» Your task
Pull out these lines and repeat them exactly as they are, leaving the pictures out of your answer.

» Supplied material
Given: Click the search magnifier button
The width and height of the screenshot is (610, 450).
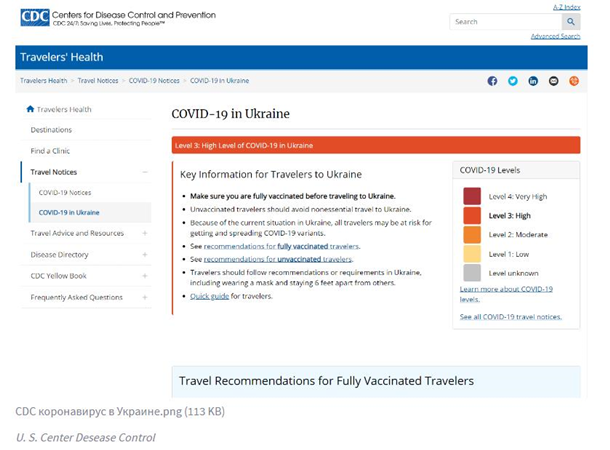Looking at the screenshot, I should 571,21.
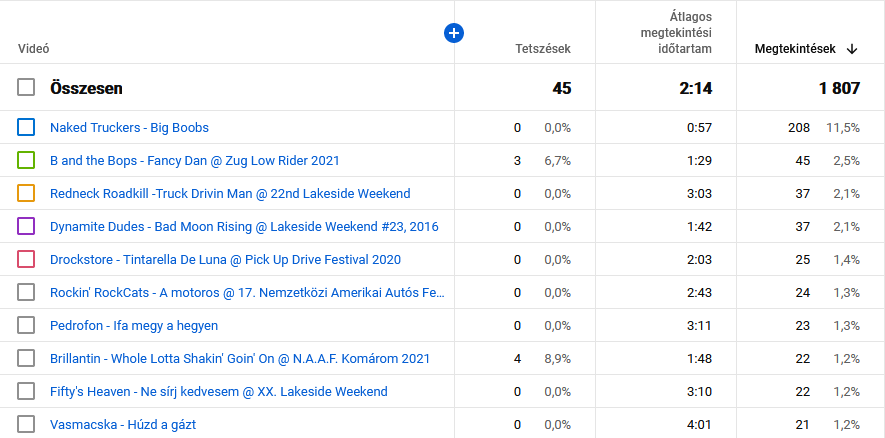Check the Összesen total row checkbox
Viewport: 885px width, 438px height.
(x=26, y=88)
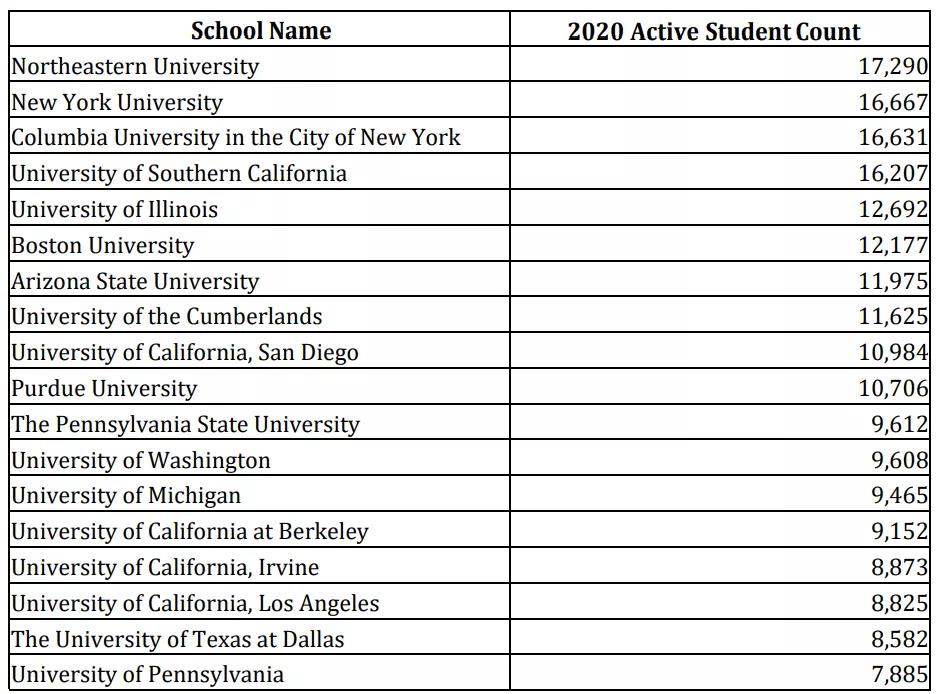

» Solution to this exercise
Given: Click the search magnifier button
The width and height of the screenshot is (610, 450).
Looking at the screenshot, I should 571,21.
Check the Összesen total row checkbox
Viewport: 885px width, 438px height.
(x=26, y=88)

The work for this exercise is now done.